- REQUIREMENT
The data must be given again in full, with no line altered.

- MATERIAL TO PROCESS
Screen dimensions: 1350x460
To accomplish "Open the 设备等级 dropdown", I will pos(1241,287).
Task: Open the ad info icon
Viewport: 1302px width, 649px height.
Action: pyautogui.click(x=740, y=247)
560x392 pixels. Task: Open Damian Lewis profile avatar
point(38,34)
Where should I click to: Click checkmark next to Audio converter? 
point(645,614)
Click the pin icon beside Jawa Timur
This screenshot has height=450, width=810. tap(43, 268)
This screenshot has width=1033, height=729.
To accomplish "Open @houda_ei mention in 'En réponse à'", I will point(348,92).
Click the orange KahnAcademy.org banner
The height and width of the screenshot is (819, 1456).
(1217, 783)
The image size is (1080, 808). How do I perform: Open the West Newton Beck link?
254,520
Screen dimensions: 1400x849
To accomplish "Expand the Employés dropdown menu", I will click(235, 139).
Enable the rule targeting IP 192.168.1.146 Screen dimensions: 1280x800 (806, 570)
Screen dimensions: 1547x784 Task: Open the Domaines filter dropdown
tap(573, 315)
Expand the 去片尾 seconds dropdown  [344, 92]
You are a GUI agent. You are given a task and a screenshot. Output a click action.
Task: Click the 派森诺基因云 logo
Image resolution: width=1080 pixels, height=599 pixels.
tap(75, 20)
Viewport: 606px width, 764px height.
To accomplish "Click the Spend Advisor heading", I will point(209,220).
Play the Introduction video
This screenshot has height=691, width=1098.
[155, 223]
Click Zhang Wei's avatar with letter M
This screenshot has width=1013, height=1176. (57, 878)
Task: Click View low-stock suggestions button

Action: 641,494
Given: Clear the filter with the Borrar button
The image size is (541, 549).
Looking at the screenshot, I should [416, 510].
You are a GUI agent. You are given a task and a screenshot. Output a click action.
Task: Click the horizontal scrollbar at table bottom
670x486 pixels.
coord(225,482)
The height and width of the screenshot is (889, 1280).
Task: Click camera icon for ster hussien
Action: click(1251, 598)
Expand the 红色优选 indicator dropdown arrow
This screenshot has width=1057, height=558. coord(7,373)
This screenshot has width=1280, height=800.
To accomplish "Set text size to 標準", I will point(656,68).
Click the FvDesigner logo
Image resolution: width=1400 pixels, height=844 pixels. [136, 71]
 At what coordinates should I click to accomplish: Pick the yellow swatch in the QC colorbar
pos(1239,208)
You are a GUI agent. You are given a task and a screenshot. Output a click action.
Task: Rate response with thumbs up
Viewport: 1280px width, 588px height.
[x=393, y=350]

- SOLUTION
Screen dimensions: 1350x460
To accomplish "Open the 设备等级 dropdown", I will pos(1241,287).
Task: Open the ad info icon
Viewport: 1302px width, 649px height.
Action: pyautogui.click(x=740, y=247)
560x392 pixels. Task: Open Damian Lewis profile avatar
point(38,34)
Where should I click to: Click checkmark next to Audio converter? 
point(645,614)
Click the pin icon beside Jawa Timur
This screenshot has height=450, width=810. tap(43, 268)
This screenshot has width=1033, height=729.
To accomplish "Open @houda_ei mention in 'En réponse à'", I will point(348,92).
Click the orange KahnAcademy.org banner
The height and width of the screenshot is (819, 1456).
(1217, 783)
The image size is (1080, 808). How do I perform: Open the West Newton Beck link?
254,520
Screen dimensions: 1400x849
To accomplish "Expand the Employés dropdown menu", I will click(235, 139).
Enable the rule targeting IP 192.168.1.146 Screen dimensions: 1280x800 (806, 570)
Screen dimensions: 1547x784 Task: Open the Domaines filter dropdown
tap(573, 315)
Expand the 去片尾 seconds dropdown  [344, 92]
You are a GUI agent. You are given a task and a screenshot. Output a click action.
Task: Click the 派森诺基因云 logo
Image resolution: width=1080 pixels, height=599 pixels.
tap(75, 20)
Viewport: 606px width, 764px height.
To accomplish "Click the Spend Advisor heading", I will point(209,220).
Play the Introduction video
This screenshot has height=691, width=1098.
[155, 223]
Click Zhang Wei's avatar with letter M
This screenshot has width=1013, height=1176. (57, 878)
Task: Click View low-stock suggestions button

Action: 641,494
Given: Clear the filter with the Borrar button
The image size is (541, 549).
Looking at the screenshot, I should [416, 510].
You are a GUI agent. You are given a task and a screenshot. Output a click action.
Task: Click the horizontal scrollbar at table bottom
670x486 pixels.
coord(225,482)
The height and width of the screenshot is (889, 1280).
Task: Click camera icon for ster hussien
Action: click(1251, 598)
Expand the 红色优选 indicator dropdown arrow
This screenshot has width=1057, height=558. coord(7,373)
This screenshot has width=1280, height=800.
To accomplish "Set text size to 標準", I will point(656,68).
Click the FvDesigner logo
Image resolution: width=1400 pixels, height=844 pixels. [136, 71]
 At what coordinates should I click to accomplish: Pick the yellow swatch in the QC colorbar
pos(1239,208)
You are a GUI agent. You are given a task and a screenshot. Output a click action.
Task: Rate response with thumbs up
Viewport: 1280px width, 588px height.
[x=393, y=350]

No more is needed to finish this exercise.